Lower-income households suffer twice as many mortgage delinquencies as richer households

Mortgage delinquency remains contained, despite the brutal rise in the Euribor caused by the European Central Bank (ECB) raising official interest rates to combat high inflation. Home-purchase loans, the Bank of Spain reminds, are the last thing people stop paying: they dip into savings and benefits and do not stop paying the instalments for two years on average after they have suffered a significant drop in income, usually due to job loss. This explains why NPLs are at low levels in historical comparison, far from the peak of 6.28% in March 2014, despite rising slightly from 2.33% of the mortgage balance in March to 2.44% in June. But this reality hides notable differences: lower-income households have twice as high a default rate as wealthier families.

According to data from the Bank of Spain, the 20% of households with the lowest gross income (less than 26,695.09 euros per year) recorded a fall in their mortgage delinquency from 3.69% in December 2021 (when the ECB began to tighten monetary policy) to 3.27% last June. But despite the decline, they have a default rate that is double that of the 20% of households with the highest income (more than 40,775.85 euros per year), in which it fell from 1.99% to 1.63%. The data thus confirm the intuitive fact that the lower the income, the more payment difficulties: 3.12% of households with an annual income of between 26,695.09 and 30,735.5 euros, 2.86% of households with an annual income of between 30,735.5 and 34,728.27 euros, and 2.44% of households with an annual income of between 34,728.27 and 40,775.85 euros are in arrears.

All groups of families have seen their average monthly mortgage repayments rise by between 19% and 21% from the end of 2021 to last June, from 453 to 542 euros in the case of the lowest incomes and from 716 to 869 euros in the case of the highest incomes. However, the impact of these increases on family finances has been uneven depending on their economic level. Mortgage repayments have gone from absorbing 23.22% of the gross income of the lowest-income households in December 2021 to 26.23% last June, while in the wealthiest families the rise has been from 17.14% to 19.66%. In other words, it is confirmed that the richer the household, the more margin it has to meet the rest of its expenses once the mortgage has been paid.

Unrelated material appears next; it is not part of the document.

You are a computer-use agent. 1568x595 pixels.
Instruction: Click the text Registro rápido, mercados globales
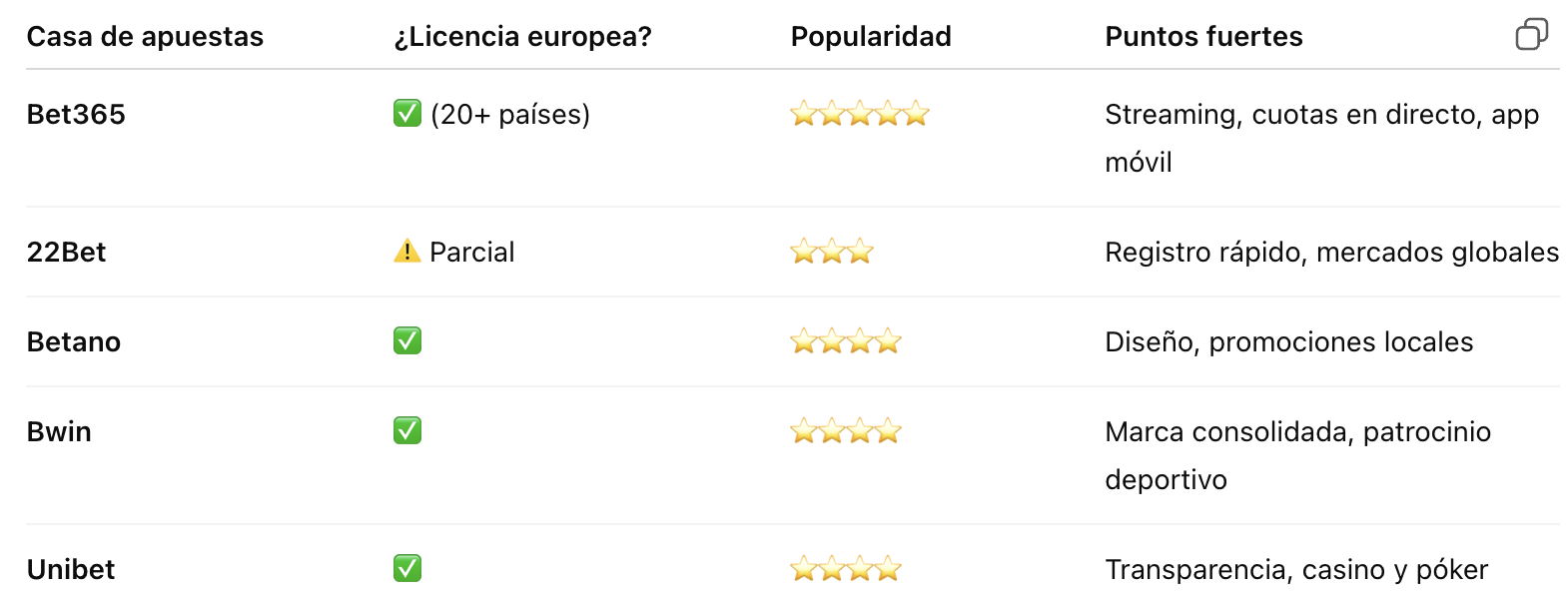1331,253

The data also show that the weight of mortgage payments in the income of all groups of households is below the threshold considered “prudent” (less than 30%). The Bank of Spain has not detected “alarm signals” in this variable across the board. However, as this is an average, it implies that there are families with mortgages above this level. And bearing in mind that households with lower incomes are those with a rate closer to the barrier (26.23% compared to 30%), it is foreseeable that in this group there is a greater number of families in a more vulnerable financial situation and with a higher risk of defaulting. 

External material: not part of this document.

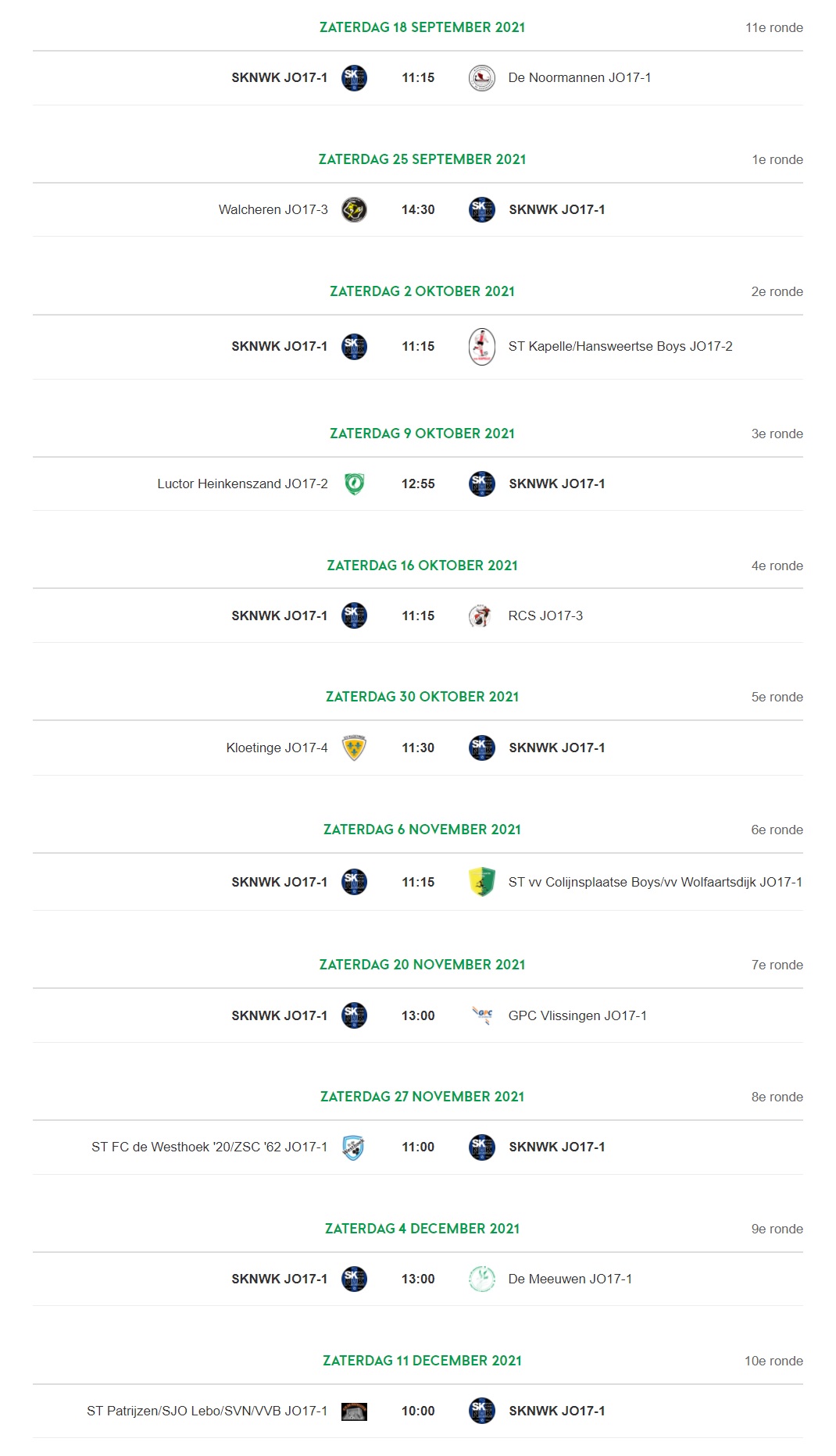Viewport: 836px width, 1456px height.
Task: Click the De Noormannen club logo
Action: (x=482, y=78)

Another indicator in the same direction: the 40% of lower-income households only account for around 11% of the total balance of mortgage loans, due to their lower access to loans because of their lower level of savings to pay the down payment (banks normally require the buyer to contribute 20% of the value of the property), as well as the lower price of the properties they can afford to buy. However, their weight in the nearly 11,000 million euros of doubtful mortgages (defaults of more than 90 days or other subjective characteristics that make non-payment likely) is 16%, higher than what would correspond to them according to their weight in total credit.

This greater financial weakness makes low-income households more vulnerable to the “expected deterioration in credit quality” (i.e. an increase in non-performing loans) that the Bank of Spain foresees. In its recent financial stability report, it noted that the “favourable evolution of the labour market and economic activity, together with moderating inflation, has translated into a notable recovery in household incomes in the first half of the year”. This is what explains why mortgage delinquency has continued to fall. However, it also warned that, although the average mortgage balance rate has already risen from 1.1% at the end of 2021 to 3.5% in September, “a greater pass-through of the increase in (benchmark) interest rates to the cost of households’ outstanding debt is to be expected, which would contribute to an increase in the proportion of indebted households with a high financial burden”.

The institution estimated that just under a third of variable-rate mortgages still have to face a revision of more than one percentage point (plus the differential fixed in the contracts) between June 2023 and June 2024. And it warned that a rise of five percentage points in the Euribor (somewhat higher than that recorded since December 2021), fully passed on to credit, could increase the number of indebted households in a vulnerable situation (interest payments exceeding 40% of income) to represent 14.6% of the total (1.63 million families).